Genetic Studies of Microtubule Stability and Cellular Trafficking in the Nematode C. elegans

Microtubules (MTs) act as highways, and molecular motors act as cargo trucks in cells. The O’Hagan lab uses the roundworm C. elegans to study how glutamate side-chains added to MTs act as signposts to regulate the activity of motors and the structure of MTs in neurons. The CCPP-1 deglutamylase removes glutamylation and TTLL glutamylases add glutamylation to neuronal MTs. In humans, loss of these enzymes results in neurodegeneration, retinal dystrophy, and sperm immotility.

Because cilia from all eukaryotes share conserved MT ultrastructures and molecular motors, they can be used as a model to study how MT glutamylation regulates the cytoskeleton and motor transport. When the CCPP-1 deglutamylase is absent, ciliary MTs degenerate. Loss of glutamylase function can suppress this ciliary degeneration, suggesting that a balance of glutamylase and deglutamylase function is essential to regulate ciliary MTs. We are using genetic and ultrastructural methods to characterize mutations that suppress ciliary degeneration when CCPP-1 is lost.
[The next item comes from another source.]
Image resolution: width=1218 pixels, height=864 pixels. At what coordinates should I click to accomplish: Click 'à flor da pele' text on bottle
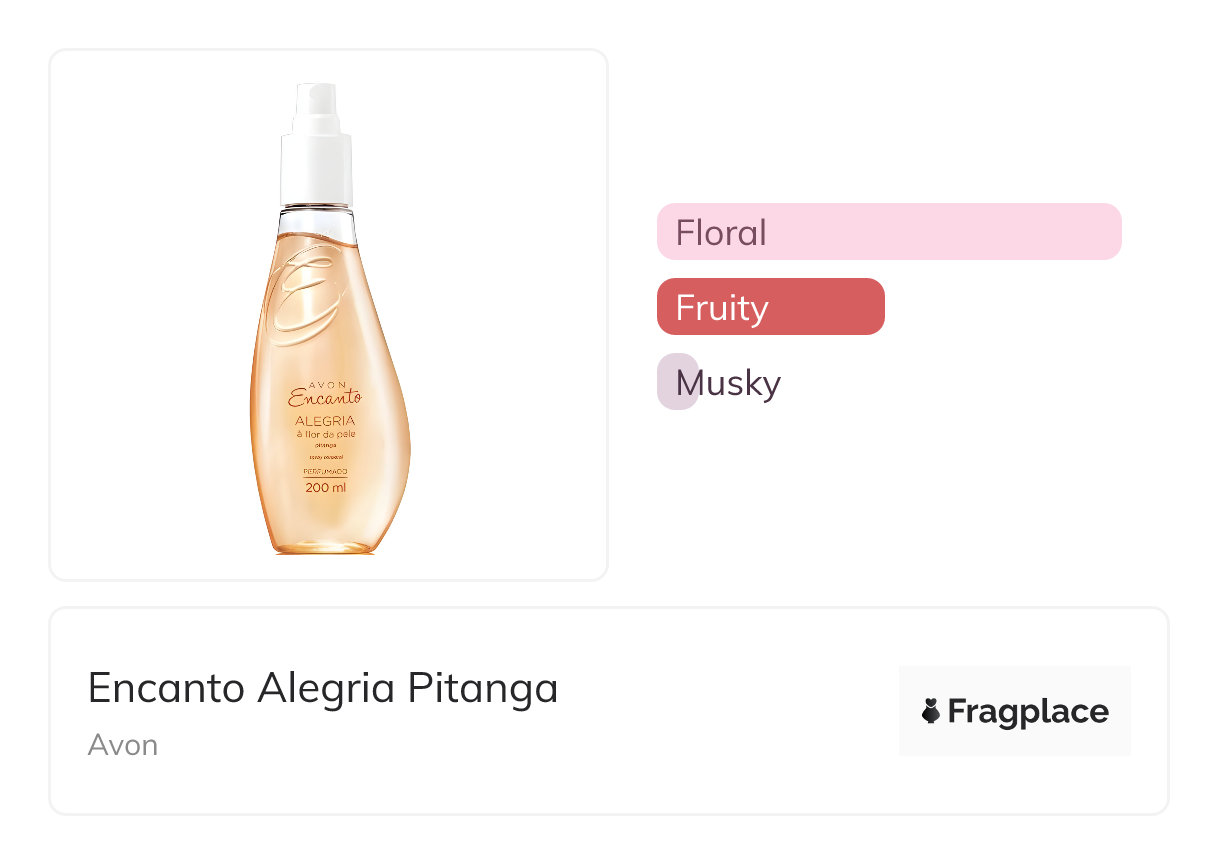tap(326, 434)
We are also testing how MT glutamylation affects motor function in C. elegans neurons by observing fluorescently tagged motors using time-lapse epifluorescence microscopy. Additionally, we are exploring the how microtubule associated proteins, such as the Alzheimer’s disease protein Tau, genetically interact with MT glutamylation.

Our findings should help illuminate if glutamylation enzymes might provide novel drug targets for the amelioration of neurodegenerative disease and improved regeneration after neuronal injury.

Lastly, we are performing pilot genetic studies on a C. elegans homolog of rootletin, which like the CCPP-1 deglutamylase, is required for maintenance of ciliary MTs.